Et, la France, avec un pool de leaders parmi les meilleurs au monde (notamment dans l’industrie de pointe comme l’IA ou la décarbonation) peut encore tracer la perspective en se saisissant de cette zone blanche. Mais pour l’instant, rien ne bouge.

Il serait pourtant malin d'en profiter pour changer d'échelle en portant un discours commun sur ce supercycle. Car le leadership technologique se joue aussi sur le terrain de la guerre des idées. La recette classique, qui se concentre uniquement sur des prises de parole corporate et des success stories est dépassée. Il s’agit désormais d’asseoir sa position d’autorité sur la scène internationale et d’apporter un discours sociétal en résonance avec les préoccupations de l’opinion publique. Géopolitiques, géostratégiques, économiques : les sujets de la tech touchent désormais directement le grand public.

Prendre la main sur l’agenda

Il est vrai, qu’aujourd’hui, en plus d’un environnement opérationnel de plus en plus complexe, une nouvelle réalité se superpose, celle de la violence de la vitesse politique et de l’anxiété macro-économique. Les annonces sur les tarifications douanières, les guerres commerciales concernant les métaux stratégiques et les ressources énergétiques, ou encore les évolutions du discours autour de la période de “détox” budgétaire, viennent brouiller les lignes. Le sentiment de perdre la main sur son agenda s’accélère. De même, la fragmentation de l'audience, la politisation de tout et l'adoption de l'IA bouleversent le théâtre des opérations.

La formule “contrôler ce que nous pouvons contrôler”, ressort ainsi souvent chez les dirigeants. Et pour cause : l'effondrement du contexte que nous connaissons rend le rapport signal/bruit faible et convie davantage à une stratégie de communication plus chirurgicale.

Pour autant, si nous restons pragmatiques, on voit aussi que le narratif autour du réarmement moral des américains est encore hautement incertain. Ainsi, ces derniers jours, plusieurs fragilités sont ressorties, comme le groupe d’actions “Magnificent 7” (Mag 7) qui a été rebaptisé de “Maleficent 7” dans une note de Goldmans Sachs, ou encore le baromètre du stress américain qui - avec les récentes frasques de Tesla - a connu un accès de fièvre, mais aussi les risques du commerce de l'IA qui sont remontés avec les annonces de Deepseek.

Une place est donc à prendre. Dans la France entière, toute la nouvelle génération de la Tech (FT120, Next40, DeepTech…) s’attaque aux problèmes de demain pour trouver des solutions face à un monde en pleine mutation. Elle a une connaissance très précise de ce que nous réserve le monde de l’hyper-tech.

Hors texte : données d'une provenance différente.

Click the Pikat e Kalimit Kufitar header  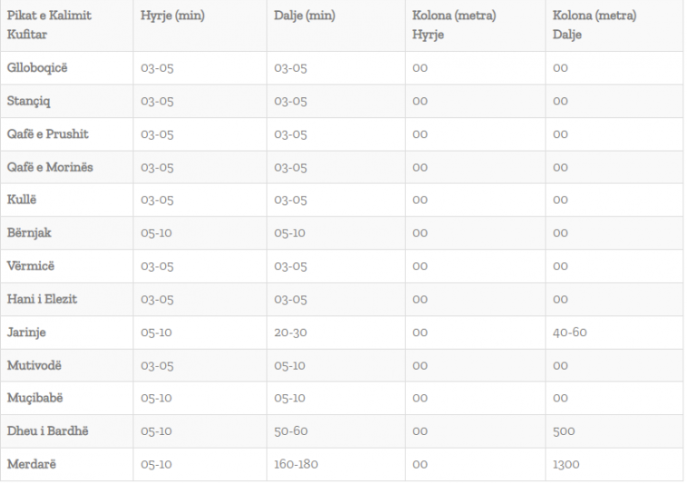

Alors, si jusqu’à présent, nous avons toujours conjugué avec la vision outre-Atlantique, il est peut-être temps de prendre la main sur le narratif-technologique. Les leaders de la tech américaine ont construit, hier, l’idéologie californienne. Une force de frappe imparable car optimiste, et intrinsèquement de gauche (hippies) et de droite (yuppies). La France et, l’Europe ont ainsi oublié que la communication forge aussi l’opinion, et qu’elle est la grande sœur du leadership. Aujourd’hui, confrontés à d’autres visions, celle des Chinois mais aussi celle des Indiens, les dirigeants de la Tech française ont tout intérêt à voir plus loin dans leur communication. Voir “Beyond” (au-delà) , comme le suggère Amy Webb !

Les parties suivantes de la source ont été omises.